Given task: Repeat the items between the lines holding "Expand the Exact Match dropdown" and "1456x817 pixels. click(x=727, y=325)", inclusive, with nothing changed.

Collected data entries

[START]

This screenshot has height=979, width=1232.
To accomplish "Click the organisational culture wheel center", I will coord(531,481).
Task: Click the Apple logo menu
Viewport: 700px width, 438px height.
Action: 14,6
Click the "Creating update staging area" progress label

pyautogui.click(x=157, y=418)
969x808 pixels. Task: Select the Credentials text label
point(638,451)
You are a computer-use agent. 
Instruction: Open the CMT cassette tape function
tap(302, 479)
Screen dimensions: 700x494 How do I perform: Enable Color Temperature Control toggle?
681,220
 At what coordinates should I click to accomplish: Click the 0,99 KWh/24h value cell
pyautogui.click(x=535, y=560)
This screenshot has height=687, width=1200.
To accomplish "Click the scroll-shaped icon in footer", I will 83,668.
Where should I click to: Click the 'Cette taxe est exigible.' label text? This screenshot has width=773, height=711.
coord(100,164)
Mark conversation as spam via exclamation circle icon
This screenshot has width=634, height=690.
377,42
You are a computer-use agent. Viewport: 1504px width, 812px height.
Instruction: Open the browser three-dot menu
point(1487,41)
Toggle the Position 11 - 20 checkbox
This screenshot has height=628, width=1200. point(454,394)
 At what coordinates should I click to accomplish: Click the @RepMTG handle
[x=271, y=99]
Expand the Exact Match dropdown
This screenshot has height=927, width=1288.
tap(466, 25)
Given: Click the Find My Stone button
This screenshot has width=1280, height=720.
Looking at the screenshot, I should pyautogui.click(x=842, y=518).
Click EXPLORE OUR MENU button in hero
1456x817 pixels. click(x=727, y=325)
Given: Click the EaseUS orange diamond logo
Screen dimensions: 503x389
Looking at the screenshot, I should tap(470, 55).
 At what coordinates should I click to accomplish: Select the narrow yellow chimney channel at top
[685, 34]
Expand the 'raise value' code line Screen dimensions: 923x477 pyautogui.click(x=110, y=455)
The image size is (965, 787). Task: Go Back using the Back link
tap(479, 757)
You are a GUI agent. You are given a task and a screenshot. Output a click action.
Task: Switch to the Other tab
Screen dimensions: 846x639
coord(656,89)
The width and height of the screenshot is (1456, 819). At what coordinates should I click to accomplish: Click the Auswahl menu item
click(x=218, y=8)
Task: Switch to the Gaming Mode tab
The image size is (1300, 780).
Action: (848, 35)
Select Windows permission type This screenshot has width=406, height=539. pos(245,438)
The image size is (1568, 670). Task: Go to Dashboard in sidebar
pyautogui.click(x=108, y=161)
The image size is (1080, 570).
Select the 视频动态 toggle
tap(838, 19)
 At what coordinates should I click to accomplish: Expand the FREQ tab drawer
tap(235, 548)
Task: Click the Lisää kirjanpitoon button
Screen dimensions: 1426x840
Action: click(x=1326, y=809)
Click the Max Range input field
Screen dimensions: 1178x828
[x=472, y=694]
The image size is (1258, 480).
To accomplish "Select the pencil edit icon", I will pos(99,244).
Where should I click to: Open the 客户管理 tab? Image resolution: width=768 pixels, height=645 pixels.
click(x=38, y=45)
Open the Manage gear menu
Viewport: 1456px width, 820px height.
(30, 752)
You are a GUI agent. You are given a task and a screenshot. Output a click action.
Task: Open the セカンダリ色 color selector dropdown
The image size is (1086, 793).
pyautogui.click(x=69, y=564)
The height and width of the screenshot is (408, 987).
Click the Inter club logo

[END]

Written response:
Expand the Exact Match dropdown
This screenshot has height=927, width=1288.
tap(466, 25)
Given: Click the Find My Stone button
This screenshot has width=1280, height=720.
Looking at the screenshot, I should pyautogui.click(x=842, y=518).
Click EXPLORE OUR MENU button in hero
1456x817 pixels. click(x=727, y=325)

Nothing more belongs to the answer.